European Commissioner for Environment Janez Potocnik told the First European Sustainable Phosphorus Conference in Brussels Thursday a long-sought "green paper" on how the European Union proposes to cut waste and inefficiency in the use of the agriculturally vital mineral -- originally set to published last year -- is on its way.
"I hope to present a green paper on the issue in the coming months," Potocnik said.
The assurance came after a published report indicated the phosphorus measure is being held up by a key aide to European Commission President Jose Manuel Barroso.
Potocnik is seeking to establish an EU-wide market for recycled phosphorus as a way to end the endemic over-application of the increasingly expensive mineral fertilizer, which European farmers must now import from North Africa, the Middle East and elsewhere.
"We should aim to have a market across the EU for the different forms of recycled phosphorus," he said. "We should aim for precision farming techniques to become standard across many different types of agriculture.

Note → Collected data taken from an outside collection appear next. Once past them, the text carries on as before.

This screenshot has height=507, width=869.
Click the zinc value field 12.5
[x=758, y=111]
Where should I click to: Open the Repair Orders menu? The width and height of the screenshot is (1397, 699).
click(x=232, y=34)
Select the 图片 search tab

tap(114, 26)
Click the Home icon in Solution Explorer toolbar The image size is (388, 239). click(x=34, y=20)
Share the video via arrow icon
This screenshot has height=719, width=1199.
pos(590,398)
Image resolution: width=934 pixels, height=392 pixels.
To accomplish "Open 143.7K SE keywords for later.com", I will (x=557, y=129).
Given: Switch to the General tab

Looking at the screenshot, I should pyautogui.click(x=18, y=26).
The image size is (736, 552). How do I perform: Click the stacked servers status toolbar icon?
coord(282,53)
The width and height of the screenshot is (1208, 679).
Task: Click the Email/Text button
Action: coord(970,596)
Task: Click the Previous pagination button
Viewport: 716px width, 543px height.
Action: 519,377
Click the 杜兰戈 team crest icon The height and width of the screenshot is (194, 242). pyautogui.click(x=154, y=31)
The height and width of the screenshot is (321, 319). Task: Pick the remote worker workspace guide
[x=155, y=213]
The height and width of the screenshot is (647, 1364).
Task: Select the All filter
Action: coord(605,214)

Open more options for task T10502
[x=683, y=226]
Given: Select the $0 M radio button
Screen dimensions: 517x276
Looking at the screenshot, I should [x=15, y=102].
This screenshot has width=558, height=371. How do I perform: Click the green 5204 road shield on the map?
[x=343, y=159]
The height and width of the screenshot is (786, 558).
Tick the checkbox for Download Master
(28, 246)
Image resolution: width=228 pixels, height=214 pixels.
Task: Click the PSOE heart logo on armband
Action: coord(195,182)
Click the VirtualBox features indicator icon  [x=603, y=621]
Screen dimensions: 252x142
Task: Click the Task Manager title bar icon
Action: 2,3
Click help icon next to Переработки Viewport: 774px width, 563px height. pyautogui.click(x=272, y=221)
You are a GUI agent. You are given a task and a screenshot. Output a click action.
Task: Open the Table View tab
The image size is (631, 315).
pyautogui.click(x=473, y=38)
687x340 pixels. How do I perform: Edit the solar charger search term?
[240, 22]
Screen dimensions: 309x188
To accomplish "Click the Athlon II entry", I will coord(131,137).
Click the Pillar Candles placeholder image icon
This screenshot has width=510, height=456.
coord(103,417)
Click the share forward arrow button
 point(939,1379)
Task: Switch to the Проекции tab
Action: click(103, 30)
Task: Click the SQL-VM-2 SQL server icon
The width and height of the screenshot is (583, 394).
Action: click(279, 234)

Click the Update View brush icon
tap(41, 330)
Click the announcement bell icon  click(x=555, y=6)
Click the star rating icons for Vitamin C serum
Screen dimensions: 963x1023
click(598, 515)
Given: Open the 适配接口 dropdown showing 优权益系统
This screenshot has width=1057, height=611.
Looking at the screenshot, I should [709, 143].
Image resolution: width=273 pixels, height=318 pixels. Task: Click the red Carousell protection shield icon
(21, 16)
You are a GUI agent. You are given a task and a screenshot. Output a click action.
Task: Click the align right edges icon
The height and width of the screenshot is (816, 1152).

We should aim to be using much more of this resource that is available to us in the EU."
But sources told the British environmental news website ENDS Europe that commission Secretary-General Catherine Day is pressuring Potocnik to delay the green paper, which would serve as a starting point for policy formulations.
The disagreement reportedly centers on Day's belief that the commission's work should be focused solely on economic growth and the eurozone crisis.
"The focus is on the economy and jobs. Other things can wait," the source said.
Under the commission's governance system, the secretary-general can effectively block proposals from any of its branches by preventing them from being put to broader consultation, the website reported.
Potocnik has an ally in the Netherlands, which is pressing for the immediate publication of the phosphorous green paper.
Dutch agricultural planners have taken measures to "close the phosphate cycle," in which they have invested in recovering phosphate from sewage, sludge and municipal organic waste and manure to be processed into products such as fertilizers and soil improvers substitutes.
The result, they say, is less waste, less use of fertilizer and cleaner surface water.
Worldwide demand for phosphorus is quickly rising but its production is limited to handful of countries, including Morocco, the United States, China and Russia.
The European Union imports nearly all of its raw phosphorus materials and has almost no reserves, while the United States used up nearly all its reserves and has stopped exporting phosphate rock, and China has effectively stopped export by introducing a 200 percent export tax.
As a result, Europe is to a large extent dependent on phosphorus from Morocco.
The fertilizer also causes environmental problems because of its inefficient use -- only a one-fifth of the 16 million tons of phosphorus is used for human nutrition while most runs off into rivers, lakes and oceans.
There it triggers the growth of algae, which depletes oxygen supplies needed by fish and other forms of aquatic life.